Surveillance of congenital anomalies in England and Wales is carried out via a series of regional congenital anomaly registers which cover about 48% of all births, although Public Health England (the current funder) has plans to extend this nationally. The National Perinatal Epidemiology Unit runs the Congenital Anomaly Register for Oxfordshire, Berkshire and Buckinghamshire (CAROBB). CAROBB holds data on fetuses and babies with suspected and confirmed anomalies notified since 2005 and before that we have data for Oxford back to 1991. CAROBB contributes data to the national ‘hub’ and the pooled data collected by the hub are reported nationally by BINOCAR. CAROBB also contributes data to the European-wide congenital anomaly data collection EUROCAT.
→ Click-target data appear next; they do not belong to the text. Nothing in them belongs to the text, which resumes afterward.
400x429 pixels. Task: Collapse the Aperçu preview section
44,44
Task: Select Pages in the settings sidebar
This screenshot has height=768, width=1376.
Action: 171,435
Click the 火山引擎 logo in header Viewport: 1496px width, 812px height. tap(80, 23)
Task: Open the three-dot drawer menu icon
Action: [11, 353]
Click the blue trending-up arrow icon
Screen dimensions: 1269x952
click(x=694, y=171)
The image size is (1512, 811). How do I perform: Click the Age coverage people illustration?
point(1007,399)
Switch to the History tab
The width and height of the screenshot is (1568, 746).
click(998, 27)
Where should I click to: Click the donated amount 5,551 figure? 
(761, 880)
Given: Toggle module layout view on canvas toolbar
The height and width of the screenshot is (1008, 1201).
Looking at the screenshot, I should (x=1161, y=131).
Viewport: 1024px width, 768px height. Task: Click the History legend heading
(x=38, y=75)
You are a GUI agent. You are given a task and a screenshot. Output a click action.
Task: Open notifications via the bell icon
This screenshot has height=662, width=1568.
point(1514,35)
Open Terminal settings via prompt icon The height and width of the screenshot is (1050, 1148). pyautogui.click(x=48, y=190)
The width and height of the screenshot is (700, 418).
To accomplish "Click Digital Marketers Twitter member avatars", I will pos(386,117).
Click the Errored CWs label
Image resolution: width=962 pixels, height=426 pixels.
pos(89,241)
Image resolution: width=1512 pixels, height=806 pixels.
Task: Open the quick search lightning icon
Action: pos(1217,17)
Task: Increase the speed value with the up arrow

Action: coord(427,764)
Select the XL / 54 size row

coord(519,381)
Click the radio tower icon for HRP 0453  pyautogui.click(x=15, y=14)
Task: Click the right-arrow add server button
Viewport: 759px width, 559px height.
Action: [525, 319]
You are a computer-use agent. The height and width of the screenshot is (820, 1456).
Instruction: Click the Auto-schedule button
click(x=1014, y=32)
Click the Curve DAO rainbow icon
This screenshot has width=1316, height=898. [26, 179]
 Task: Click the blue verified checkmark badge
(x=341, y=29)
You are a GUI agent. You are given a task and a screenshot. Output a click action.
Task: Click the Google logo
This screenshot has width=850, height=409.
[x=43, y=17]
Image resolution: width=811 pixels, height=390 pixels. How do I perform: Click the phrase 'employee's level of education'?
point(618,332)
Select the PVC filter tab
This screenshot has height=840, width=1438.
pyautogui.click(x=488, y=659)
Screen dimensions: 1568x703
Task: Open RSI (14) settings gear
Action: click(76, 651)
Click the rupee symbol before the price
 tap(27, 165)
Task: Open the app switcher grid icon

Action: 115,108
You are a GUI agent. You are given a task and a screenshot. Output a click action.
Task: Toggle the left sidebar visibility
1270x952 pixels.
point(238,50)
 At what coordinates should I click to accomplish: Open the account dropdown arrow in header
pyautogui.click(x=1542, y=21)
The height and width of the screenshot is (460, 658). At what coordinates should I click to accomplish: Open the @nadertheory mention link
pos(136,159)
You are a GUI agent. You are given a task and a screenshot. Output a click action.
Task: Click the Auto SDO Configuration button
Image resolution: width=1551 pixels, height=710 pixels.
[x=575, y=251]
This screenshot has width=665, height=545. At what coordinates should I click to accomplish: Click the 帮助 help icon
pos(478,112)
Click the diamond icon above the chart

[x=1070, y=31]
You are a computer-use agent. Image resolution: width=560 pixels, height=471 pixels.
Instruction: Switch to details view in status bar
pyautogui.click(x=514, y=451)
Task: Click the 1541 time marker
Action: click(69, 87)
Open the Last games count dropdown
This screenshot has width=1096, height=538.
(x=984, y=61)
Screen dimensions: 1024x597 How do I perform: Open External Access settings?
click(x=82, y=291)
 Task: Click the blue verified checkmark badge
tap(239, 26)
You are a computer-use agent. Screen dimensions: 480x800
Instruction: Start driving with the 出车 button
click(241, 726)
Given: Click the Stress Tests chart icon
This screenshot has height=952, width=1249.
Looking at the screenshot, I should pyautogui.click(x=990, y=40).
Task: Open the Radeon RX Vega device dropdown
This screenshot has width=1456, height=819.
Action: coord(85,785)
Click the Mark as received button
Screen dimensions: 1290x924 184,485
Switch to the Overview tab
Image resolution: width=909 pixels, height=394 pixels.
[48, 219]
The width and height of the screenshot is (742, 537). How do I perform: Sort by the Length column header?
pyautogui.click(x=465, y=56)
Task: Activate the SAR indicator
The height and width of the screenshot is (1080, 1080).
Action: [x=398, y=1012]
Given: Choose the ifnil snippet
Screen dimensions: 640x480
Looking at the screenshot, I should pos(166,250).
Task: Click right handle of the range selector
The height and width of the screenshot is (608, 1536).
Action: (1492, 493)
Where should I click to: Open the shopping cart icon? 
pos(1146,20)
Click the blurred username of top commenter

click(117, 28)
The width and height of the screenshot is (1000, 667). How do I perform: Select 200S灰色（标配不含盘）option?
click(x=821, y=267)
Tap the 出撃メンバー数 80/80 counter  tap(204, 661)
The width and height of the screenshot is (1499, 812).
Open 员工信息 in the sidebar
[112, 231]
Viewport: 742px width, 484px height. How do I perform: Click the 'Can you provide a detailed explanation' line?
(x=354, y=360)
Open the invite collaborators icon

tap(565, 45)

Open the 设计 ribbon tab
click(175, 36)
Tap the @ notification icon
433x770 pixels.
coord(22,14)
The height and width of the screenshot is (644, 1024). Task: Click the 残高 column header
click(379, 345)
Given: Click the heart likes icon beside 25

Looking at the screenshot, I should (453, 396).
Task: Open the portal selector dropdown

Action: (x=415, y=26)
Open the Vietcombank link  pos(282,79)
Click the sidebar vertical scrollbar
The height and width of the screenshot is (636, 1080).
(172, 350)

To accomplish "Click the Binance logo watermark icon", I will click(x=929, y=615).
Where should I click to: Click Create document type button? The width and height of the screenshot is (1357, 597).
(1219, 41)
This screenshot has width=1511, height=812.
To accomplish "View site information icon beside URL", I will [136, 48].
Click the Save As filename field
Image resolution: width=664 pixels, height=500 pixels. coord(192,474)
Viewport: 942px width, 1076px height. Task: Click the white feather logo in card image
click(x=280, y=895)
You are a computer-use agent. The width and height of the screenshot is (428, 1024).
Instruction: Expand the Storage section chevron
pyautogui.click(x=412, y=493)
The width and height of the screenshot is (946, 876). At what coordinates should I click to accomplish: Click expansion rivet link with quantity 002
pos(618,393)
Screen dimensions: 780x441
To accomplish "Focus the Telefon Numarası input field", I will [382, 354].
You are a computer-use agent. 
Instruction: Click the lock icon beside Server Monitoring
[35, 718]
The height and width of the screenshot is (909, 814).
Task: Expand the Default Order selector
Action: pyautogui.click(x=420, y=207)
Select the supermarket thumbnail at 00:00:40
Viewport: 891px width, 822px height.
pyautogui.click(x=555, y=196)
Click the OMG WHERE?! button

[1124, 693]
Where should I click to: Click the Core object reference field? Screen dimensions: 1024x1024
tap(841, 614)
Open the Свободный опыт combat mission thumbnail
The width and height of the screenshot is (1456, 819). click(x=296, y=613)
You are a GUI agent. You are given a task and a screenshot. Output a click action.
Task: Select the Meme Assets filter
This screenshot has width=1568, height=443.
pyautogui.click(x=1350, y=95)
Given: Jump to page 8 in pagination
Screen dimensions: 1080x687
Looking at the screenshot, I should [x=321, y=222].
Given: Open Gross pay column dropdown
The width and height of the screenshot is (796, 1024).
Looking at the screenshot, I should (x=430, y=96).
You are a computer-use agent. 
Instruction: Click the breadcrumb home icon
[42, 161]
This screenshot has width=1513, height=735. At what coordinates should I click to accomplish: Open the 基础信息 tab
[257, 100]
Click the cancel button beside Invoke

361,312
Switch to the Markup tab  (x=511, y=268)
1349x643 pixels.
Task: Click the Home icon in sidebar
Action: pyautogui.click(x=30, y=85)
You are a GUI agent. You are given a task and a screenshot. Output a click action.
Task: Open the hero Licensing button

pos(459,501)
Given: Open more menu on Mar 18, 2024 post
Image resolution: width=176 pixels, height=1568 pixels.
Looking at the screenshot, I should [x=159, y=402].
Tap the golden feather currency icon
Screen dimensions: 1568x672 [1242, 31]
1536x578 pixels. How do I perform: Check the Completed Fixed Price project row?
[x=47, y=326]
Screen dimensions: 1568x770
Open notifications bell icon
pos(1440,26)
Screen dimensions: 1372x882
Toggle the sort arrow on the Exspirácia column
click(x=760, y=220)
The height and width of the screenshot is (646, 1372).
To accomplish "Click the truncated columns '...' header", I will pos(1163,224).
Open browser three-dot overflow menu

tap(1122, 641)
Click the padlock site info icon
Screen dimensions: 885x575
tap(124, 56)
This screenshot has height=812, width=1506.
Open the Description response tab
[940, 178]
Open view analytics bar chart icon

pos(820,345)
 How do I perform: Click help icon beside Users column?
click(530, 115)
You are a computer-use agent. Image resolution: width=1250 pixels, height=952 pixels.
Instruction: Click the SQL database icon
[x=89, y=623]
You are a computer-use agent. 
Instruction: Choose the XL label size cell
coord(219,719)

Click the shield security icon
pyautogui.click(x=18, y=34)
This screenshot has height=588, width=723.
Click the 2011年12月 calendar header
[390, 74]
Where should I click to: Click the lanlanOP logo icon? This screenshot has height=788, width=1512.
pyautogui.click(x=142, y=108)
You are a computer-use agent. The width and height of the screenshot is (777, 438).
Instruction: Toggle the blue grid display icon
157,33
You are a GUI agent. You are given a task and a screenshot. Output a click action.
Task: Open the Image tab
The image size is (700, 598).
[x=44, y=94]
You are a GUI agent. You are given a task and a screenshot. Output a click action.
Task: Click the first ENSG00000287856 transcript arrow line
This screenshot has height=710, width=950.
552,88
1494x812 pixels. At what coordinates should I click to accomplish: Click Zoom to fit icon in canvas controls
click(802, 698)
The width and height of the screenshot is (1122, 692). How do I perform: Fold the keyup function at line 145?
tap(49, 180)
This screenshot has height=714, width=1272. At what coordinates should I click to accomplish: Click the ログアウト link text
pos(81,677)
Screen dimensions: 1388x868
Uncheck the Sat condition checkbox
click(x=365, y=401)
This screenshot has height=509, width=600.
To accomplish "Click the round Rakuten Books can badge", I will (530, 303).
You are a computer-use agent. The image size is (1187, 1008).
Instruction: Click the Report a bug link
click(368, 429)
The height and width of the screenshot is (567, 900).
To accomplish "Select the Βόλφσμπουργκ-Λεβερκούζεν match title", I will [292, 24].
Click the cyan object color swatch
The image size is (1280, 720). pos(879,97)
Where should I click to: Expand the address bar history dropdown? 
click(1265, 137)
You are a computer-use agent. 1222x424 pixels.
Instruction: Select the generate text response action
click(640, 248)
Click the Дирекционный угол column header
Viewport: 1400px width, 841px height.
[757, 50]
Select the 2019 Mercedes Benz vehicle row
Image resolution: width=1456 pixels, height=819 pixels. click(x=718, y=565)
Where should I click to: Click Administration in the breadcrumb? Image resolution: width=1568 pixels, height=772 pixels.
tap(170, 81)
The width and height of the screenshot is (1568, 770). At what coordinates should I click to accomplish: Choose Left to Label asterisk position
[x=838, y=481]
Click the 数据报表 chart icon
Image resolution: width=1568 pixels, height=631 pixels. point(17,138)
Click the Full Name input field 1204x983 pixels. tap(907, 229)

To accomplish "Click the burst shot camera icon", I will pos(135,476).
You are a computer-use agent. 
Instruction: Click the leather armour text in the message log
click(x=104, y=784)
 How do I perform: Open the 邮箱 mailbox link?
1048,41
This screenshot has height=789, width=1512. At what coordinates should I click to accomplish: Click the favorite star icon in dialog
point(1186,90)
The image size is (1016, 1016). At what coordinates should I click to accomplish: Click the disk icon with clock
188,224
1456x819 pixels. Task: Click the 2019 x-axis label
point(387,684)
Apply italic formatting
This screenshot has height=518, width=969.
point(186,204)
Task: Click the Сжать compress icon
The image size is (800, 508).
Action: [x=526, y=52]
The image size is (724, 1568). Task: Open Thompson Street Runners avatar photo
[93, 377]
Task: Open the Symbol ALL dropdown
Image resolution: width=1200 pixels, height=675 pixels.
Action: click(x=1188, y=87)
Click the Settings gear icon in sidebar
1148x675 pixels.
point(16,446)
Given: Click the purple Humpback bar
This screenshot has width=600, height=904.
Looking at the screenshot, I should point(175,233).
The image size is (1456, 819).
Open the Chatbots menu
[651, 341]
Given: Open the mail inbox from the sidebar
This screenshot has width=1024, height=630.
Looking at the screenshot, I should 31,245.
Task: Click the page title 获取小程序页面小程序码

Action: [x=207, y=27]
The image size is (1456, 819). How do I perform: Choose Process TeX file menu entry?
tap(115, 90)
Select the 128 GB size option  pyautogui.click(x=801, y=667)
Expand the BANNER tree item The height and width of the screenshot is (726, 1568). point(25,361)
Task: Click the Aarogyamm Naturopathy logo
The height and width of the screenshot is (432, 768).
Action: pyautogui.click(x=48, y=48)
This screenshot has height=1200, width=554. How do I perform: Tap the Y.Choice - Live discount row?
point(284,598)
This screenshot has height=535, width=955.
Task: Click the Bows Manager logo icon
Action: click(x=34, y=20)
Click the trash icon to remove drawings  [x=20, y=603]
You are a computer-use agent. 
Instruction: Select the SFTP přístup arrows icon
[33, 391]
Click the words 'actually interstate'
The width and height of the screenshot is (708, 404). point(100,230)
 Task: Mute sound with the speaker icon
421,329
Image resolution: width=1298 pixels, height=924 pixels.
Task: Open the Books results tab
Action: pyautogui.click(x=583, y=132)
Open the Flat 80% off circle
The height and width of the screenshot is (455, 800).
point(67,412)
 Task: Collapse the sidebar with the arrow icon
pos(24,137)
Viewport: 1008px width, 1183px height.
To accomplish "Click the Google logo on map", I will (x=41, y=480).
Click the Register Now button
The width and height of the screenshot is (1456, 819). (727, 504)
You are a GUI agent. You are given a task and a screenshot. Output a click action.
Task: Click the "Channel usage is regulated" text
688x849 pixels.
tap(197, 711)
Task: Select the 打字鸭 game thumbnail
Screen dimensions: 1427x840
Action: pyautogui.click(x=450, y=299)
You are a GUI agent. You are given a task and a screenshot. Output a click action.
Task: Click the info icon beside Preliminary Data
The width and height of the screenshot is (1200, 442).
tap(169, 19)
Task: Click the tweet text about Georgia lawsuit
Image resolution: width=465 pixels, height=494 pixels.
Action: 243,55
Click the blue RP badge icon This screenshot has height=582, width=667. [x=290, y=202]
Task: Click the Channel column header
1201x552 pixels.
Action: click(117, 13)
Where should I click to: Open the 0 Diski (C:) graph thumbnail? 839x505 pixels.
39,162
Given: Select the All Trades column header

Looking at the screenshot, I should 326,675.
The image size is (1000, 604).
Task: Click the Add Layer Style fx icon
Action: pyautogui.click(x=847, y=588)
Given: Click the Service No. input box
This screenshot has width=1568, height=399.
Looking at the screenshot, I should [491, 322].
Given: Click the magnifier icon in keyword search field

The increasing national capacity for data linkage opens up a number of possibilities in terms of research which includes (although is not limited to): investigating the completeness of case notifications and the exploration of the potential added value of primary care data in the identification and surveillance of congenital anomalies; identifying outcomes in terms of mortality, hospitalization in childhood and use of primary care services by babies affected by specific congenital anomalies; and exploring the underlying causes of international variations in infant and child mortality rates associated with congenital anomalies.
*Examples of anomalies include: cleft lip and palate, Down’s syndrome, congenital heart defects, such as a ‘hole in the heart’, limb defects and absent limbs.
Research experience, research methods and skills training
The studentship is open to the development of a DPhil project which might focus on different aspects concerning congenital anomalies which are outlined in brief above (but could be extended) and therefore can potentially be guided by the specific interests of the candidate.
Each will need to involve the linkage of CAROBB data (and could potentially include data from other regional congenital anomalies registers) with routine data sources which might include mortality data, hospital episode statistics (HES), primary care data and other relevant sources of national data as they come on-stream, for example the national maternity and children’s data sets.
Each of the proposed projects will require review of the existing literature which would be anticipated to form a structured review using systematic review methods. Data handling will be highly analytical in nature and will provide experience of dealing with a moderate number of subjects potentially linked to extensive amounts of data thus giving experience of handling and cleaning a complex record-linked dataset. Standard analytical methods such as linear and logistic regression, repeated measures and survival analysis are likely to be used. The specific training needed will depend upon the prior experience of the candidate and their existing skills.
This project would suit someone with an interest in child health who wants to conduct quantitative research and is planning a career in the field of epidemiology.